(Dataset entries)
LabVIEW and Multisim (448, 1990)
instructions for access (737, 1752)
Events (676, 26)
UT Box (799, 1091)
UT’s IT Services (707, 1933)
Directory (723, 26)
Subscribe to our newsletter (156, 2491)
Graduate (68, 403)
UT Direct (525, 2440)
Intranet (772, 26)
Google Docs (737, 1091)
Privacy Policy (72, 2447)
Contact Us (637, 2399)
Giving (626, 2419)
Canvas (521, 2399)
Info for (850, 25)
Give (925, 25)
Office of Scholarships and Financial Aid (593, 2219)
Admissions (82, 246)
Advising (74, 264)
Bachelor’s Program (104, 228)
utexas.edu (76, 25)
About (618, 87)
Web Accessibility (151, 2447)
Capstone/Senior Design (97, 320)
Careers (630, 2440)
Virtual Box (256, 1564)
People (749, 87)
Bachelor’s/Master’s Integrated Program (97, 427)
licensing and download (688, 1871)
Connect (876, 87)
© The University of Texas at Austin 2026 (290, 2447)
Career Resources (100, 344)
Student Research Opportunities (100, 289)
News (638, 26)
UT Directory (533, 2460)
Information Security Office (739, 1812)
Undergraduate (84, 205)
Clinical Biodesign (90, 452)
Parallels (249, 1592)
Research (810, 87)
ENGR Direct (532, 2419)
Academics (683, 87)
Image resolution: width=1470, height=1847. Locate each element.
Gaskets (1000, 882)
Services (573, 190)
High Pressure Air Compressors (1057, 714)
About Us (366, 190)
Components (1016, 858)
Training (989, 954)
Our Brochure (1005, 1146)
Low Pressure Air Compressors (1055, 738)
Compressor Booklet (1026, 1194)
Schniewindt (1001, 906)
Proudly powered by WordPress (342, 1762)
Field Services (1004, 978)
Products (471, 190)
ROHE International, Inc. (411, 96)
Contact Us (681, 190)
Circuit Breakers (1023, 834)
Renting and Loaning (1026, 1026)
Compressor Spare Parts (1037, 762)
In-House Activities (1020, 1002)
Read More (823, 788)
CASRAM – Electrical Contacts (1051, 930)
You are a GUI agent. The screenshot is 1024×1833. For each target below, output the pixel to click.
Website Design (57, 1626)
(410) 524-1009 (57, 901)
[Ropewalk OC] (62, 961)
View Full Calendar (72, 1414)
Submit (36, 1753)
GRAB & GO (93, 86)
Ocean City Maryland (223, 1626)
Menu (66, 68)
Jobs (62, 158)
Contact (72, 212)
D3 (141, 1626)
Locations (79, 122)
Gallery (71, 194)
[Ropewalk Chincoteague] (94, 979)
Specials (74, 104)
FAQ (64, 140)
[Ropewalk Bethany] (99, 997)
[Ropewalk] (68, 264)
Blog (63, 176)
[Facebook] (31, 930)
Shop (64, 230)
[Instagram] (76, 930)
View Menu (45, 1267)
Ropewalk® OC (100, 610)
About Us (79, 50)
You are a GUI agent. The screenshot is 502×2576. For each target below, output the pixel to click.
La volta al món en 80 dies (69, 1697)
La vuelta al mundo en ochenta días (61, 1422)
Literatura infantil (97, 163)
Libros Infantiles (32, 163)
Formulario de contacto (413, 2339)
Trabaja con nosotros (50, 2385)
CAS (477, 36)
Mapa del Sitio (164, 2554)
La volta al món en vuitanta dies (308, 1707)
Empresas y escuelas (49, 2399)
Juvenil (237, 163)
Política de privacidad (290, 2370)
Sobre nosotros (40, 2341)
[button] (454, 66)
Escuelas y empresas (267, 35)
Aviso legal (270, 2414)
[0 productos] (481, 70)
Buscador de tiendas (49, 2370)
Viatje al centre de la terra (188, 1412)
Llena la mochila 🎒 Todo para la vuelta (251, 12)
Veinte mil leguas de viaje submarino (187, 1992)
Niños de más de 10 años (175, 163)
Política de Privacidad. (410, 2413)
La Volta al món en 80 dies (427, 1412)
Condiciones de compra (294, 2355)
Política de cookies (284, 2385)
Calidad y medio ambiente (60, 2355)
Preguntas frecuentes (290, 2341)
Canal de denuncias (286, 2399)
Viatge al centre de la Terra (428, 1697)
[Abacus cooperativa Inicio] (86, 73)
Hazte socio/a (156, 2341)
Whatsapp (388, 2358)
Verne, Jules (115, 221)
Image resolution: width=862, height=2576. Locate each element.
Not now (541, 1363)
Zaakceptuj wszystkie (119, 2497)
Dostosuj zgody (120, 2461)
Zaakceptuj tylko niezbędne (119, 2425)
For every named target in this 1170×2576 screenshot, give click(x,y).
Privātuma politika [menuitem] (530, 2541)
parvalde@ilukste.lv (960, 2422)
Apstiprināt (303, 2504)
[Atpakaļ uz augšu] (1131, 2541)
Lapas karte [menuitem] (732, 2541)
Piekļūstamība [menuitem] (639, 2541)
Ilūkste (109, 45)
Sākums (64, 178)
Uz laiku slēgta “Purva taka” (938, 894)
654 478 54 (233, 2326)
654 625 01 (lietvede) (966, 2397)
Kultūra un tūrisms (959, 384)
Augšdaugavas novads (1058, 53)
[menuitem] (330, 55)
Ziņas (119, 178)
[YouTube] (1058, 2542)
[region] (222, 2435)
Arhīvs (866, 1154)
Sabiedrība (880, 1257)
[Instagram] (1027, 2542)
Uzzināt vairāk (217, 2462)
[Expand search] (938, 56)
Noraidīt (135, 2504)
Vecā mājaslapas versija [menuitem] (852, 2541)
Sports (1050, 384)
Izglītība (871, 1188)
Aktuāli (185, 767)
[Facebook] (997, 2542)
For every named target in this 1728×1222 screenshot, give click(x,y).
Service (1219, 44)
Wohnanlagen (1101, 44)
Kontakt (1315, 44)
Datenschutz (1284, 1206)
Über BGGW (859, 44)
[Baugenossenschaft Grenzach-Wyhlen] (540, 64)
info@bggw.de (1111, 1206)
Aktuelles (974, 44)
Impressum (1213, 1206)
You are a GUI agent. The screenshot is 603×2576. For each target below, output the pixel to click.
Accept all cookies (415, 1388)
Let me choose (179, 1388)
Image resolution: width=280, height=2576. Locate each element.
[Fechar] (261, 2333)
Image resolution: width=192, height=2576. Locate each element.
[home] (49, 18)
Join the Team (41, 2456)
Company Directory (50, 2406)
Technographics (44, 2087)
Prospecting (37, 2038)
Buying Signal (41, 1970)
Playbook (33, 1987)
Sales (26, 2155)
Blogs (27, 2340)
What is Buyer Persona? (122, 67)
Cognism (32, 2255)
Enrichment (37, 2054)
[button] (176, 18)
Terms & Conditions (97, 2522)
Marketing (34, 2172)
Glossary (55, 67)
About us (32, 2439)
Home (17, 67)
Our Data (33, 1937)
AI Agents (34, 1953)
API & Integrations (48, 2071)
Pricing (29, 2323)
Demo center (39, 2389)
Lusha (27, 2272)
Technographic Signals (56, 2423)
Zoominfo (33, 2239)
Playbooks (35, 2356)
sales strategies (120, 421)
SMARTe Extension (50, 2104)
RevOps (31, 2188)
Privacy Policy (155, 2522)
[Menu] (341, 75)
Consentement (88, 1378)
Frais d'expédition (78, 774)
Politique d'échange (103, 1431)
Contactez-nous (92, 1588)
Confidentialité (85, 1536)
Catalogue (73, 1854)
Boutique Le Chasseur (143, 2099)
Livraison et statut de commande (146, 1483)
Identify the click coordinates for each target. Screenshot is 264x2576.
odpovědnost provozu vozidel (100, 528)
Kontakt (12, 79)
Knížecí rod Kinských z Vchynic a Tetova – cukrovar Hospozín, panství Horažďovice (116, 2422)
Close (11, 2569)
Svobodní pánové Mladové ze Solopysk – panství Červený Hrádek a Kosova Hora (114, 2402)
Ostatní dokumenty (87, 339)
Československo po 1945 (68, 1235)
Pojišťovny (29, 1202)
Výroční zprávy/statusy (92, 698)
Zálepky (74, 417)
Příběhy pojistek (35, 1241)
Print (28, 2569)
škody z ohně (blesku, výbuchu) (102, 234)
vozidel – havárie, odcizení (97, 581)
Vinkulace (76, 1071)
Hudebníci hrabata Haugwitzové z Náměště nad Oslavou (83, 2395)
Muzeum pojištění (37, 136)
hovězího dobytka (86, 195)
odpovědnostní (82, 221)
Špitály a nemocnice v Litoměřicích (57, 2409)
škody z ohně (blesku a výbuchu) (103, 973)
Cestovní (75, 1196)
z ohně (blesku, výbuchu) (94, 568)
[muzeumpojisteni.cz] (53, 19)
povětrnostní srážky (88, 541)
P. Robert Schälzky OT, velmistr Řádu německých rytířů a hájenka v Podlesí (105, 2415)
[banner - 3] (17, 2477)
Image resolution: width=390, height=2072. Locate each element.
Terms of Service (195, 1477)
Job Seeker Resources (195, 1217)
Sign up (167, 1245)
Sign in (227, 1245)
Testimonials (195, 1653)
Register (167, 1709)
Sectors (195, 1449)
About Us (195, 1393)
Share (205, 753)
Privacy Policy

== WHAT THE TASK REQUIRES ==
Look through the records above and please copy every line in which the string "Locate" occurs.

== EXPECTED OUTPUT ==
Image resolution: width=1470, height=1847. Locate each element.
Image resolution: width=862, height=2576. Locate each element.
Image resolution: width=280, height=2576. Locate each element.
Image resolution: width=192, height=2576. Locate each element.
Image resolution: width=390, height=2072. Locate each element.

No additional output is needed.